まず、この世界の魔法はその威力や効果、習得難易度によって五段階に等級化されている。
初級
中級
上級
最上級
禁忌級
魔導師を志望する者は、まず中院で魔術課程を受講し、そのなかで初級の魔法を最低20は扱えるように修めなければならない。
加えて卒院時におこなわれる審査に合格する必要があり、それらを総合的に判断し特段に優秀だと中院に認定された上位者のみが、上院修学所へ推薦される。
上院では四年間で、中級魔法10及び上級魔法5を修得しなければならない。
そして上院の卒院試験に合格したのち、国の職業認定を受けるか民間の魔導師ギルドに登録するかすれば、はれて職業魔導師になれる。という訳だ。

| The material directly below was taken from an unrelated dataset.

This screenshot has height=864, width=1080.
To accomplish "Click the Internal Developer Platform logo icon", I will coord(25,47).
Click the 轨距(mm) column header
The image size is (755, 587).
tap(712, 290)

そして、この世界の魔導師が新たに魔法を修得するために欠かせないアイテムが。
「この黒本、って訳か。」
僕は先程手に入れたばかりの、分厚い黒本を鞄から取り出して眺めた。
幼い頃より、酔ったカルロスから度々魔法使いに関する話を聞いていたので、今回の講義内容もそこまで驚かず受け入れられたんだけど。
ひとつだけ、良い意味でとても吃驚したことがあった。
「我々魔導師が、この世界で魔法を行使するために最も大切なこと。それは、黒本に記された呪文の暗記だ。」
……え?
呪文の暗記?
……それだけ?
「せ、先生。つまり、黒本に記述されている呪文を暗記すれば、誰にでも魔法が使えるということですか!?」
「まぁ、極論を言えばそういうことになるな。」
動揺して、つい手を挙げて質問までしてしまったけれど。
僕の想像だと、魔法の修行というからには肉体的・精神的な苦行に耐えたり、難解な方程式を理解・応用する頭脳が必要だったり、謎の老人を師匠と呼び、何年間も森の奥深くで厳しい修行をしたり。
そういったものが必要なんじゃないかと思っていたので、拍子抜けしてしまったのだ。
「では、魔導師になるための一番重要な修行というのは。」
「他人より一冊でも多くの黒本を読了し、内容を暗記することだな。内容の濃薄にもよるが、基本的にはどれだけ大量の黒本を読み解いたかが、その魔導師の力量や名声に直結してくる。」
驚いた。
僕は前世で、恐らく誰よりも多くの書物を読んだ。
でも、それを褒めてくれたのはおばあちゃんだけだったし、何より勉強や運動には直結しなかった。
だけど。
"初級呪文大全"と銘打たれた黒本の、黒々として重たい表紙をめくり、序文を読む。
[ 本書は火・水・土・風・木・雷の基本属性及び治癒・付加・阻害の副属性に渡る初級魔法の呪文を記し、またそれらの解説をおこなうものである。初級は全ての基礎であり最も重要視すべき魔法であるが、近年一部にそれを軽視する動きがあることを私は非常に危惧している。本書においては、たいへん詳細かつ膨大な解説をおこなっており、読了には長い年月がかかるものであると思うが。是非とも志ある者が時間の経過に恐れを持たず読み説き、魔法の真髄に触れてくれるであろうことを純粋に願い、序文とする。ー"木漏れ日の"レイノルド ]
なるほど、どうやらこの黒本は初級魔法の百科事典みたいなものらしい。
それも、かなり詳細な内容の濃いものみたいだな。
「どれだけ沢山の黒本を読み解いたかが魔導師の力量や名声に直結する。」
もし、僕の速読術が黒本にも通用するとしたら。
皆が数ヵ月をかけて読了するものを、数日で読み解くことが出来るんだとしたら。
「あーん、ソースが服に飛んでしまいましたわ。」
服に付いたパスタソースにリアーナが悪戦苦闘している横で、僕は密かな闘志を燃やしていた。